■ Stated goal: Please arrange the stretch of records below, from the start through the line that contains "click(353, 963)", as a Markdown table with the columns Row and Line, one numbered row per line and blank lines left out. Leave the pictures out of the table.

■ Material for the task:
• • • • • • •
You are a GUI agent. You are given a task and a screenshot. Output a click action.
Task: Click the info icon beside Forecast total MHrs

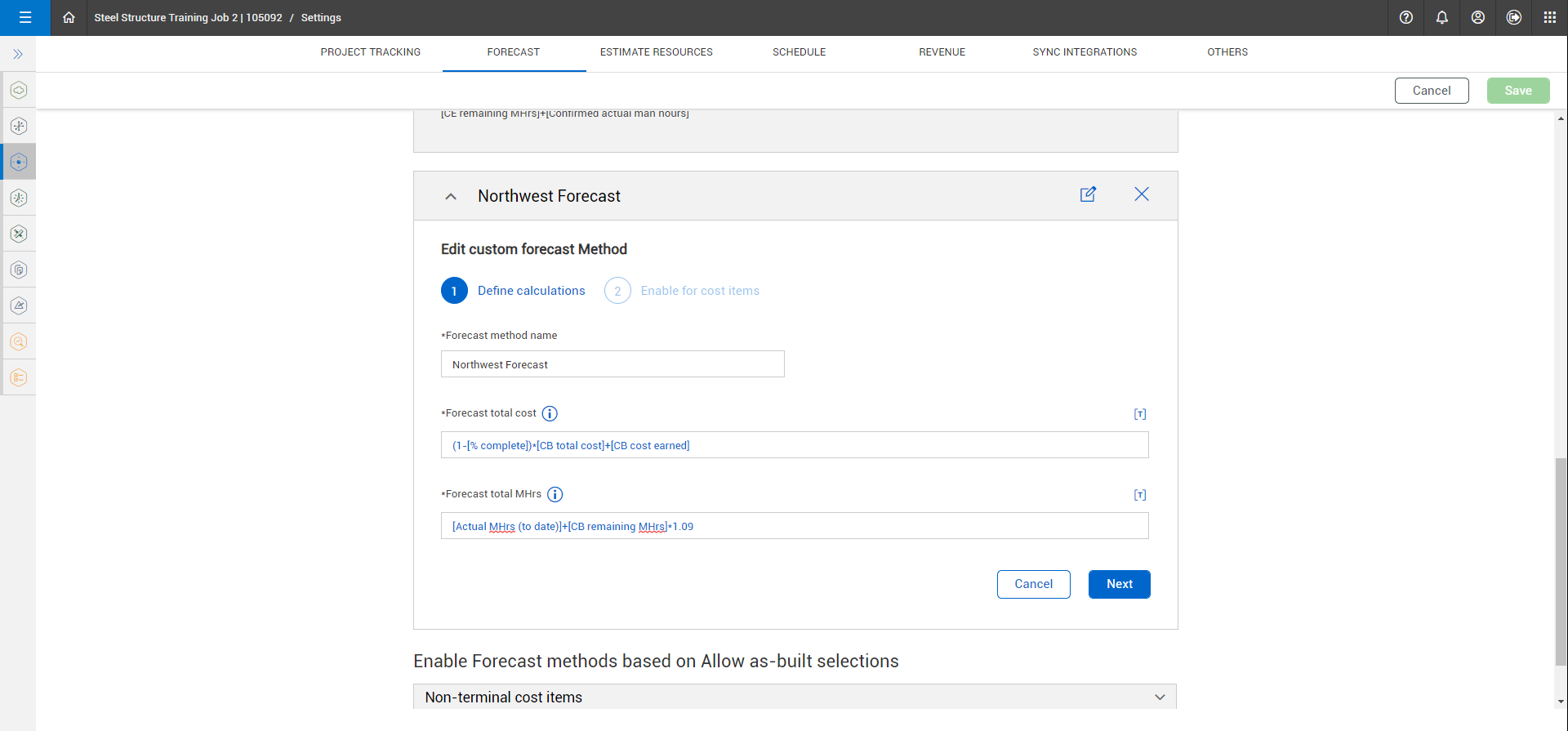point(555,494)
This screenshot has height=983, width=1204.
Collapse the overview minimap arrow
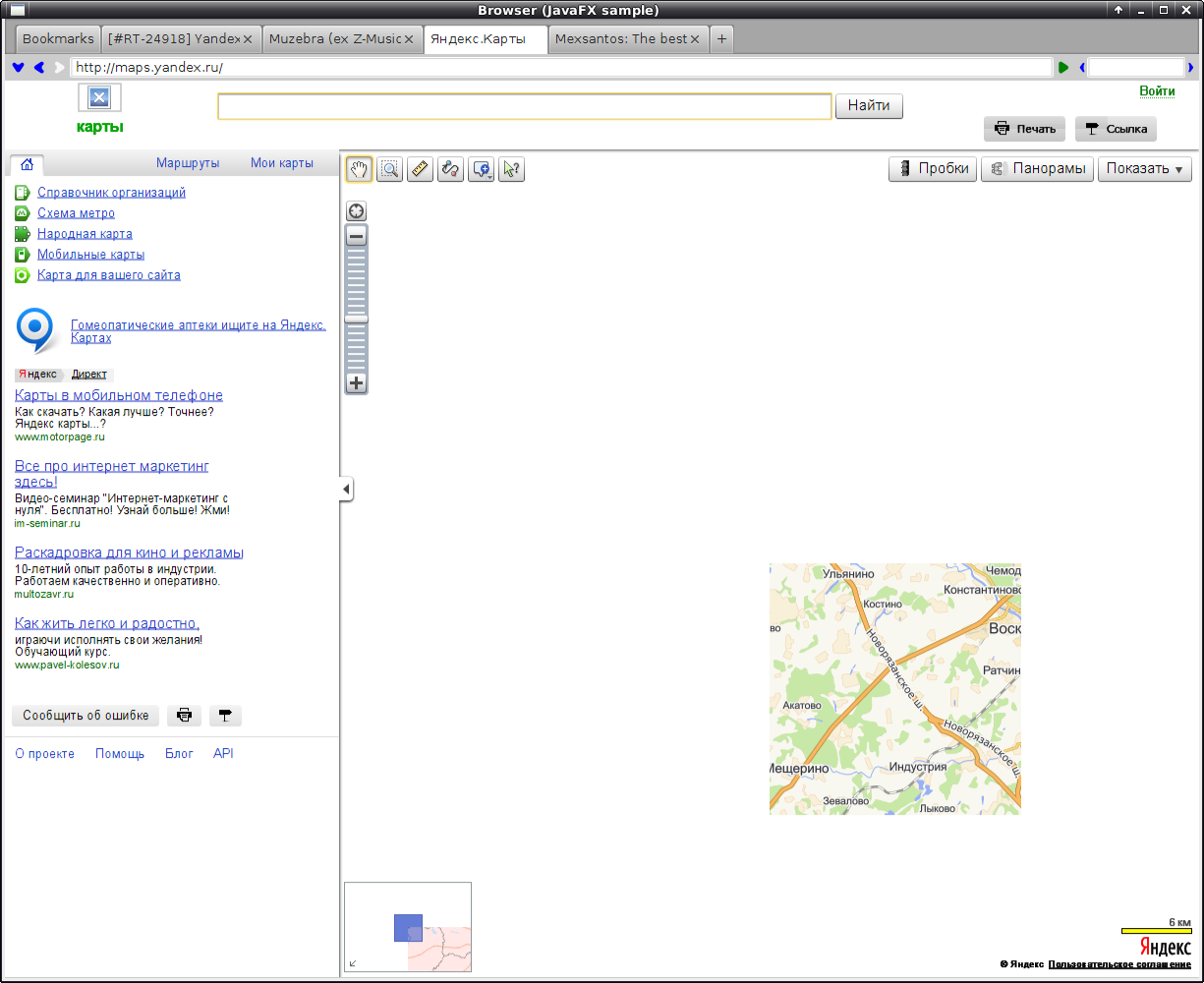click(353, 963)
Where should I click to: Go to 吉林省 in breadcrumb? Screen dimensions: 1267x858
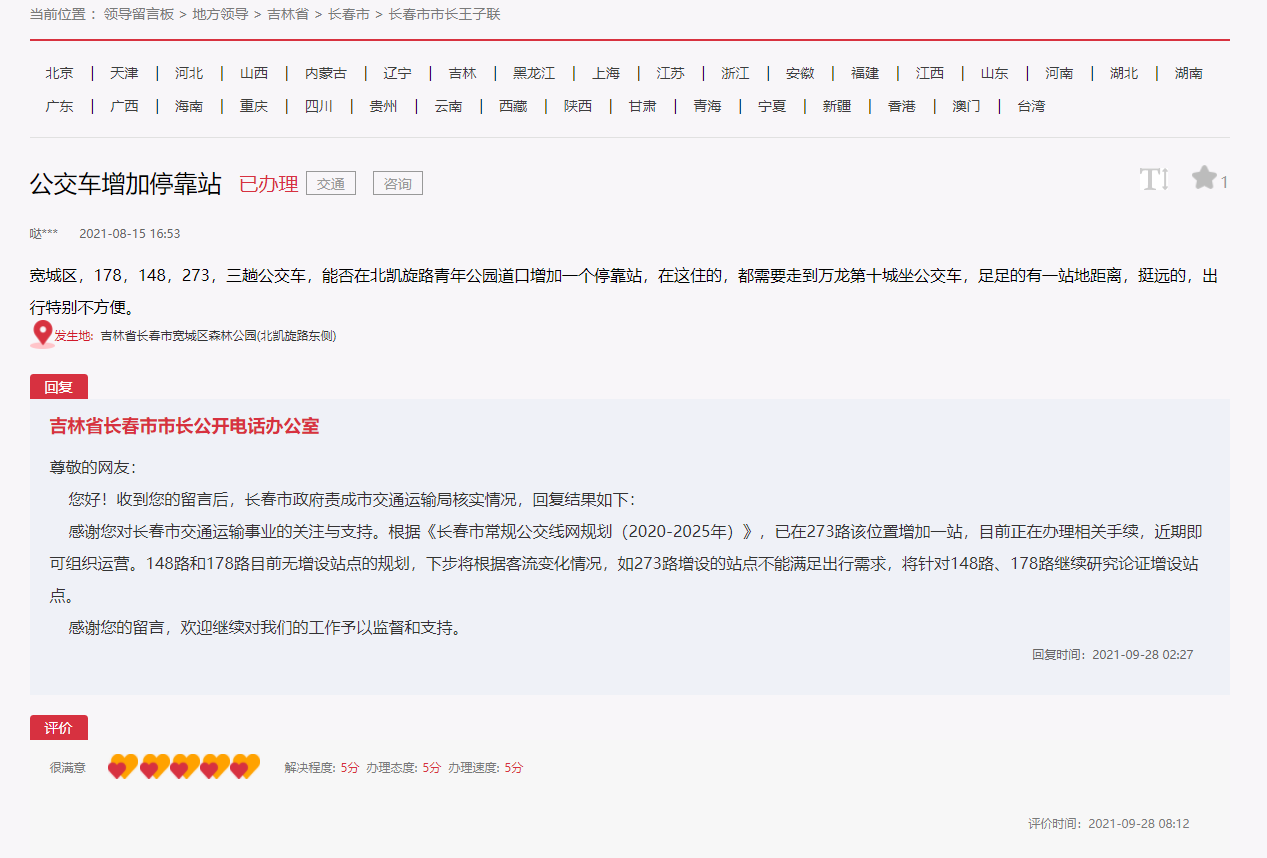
• • • • • • •
■ The solution:
| Row | Line |
|---|---|
| 1 | You are a GUI agent. You are given a task and a screenshot. Output a click action. |
| 2 | Task: Click the info icon beside Forecast total MHrs |
| 3 | point(555,494) |
| 4 | This screenshot has height=983, width=1204. |
| 5 | Collapse the overview minimap arrow |
| 6 | click(353, 963) |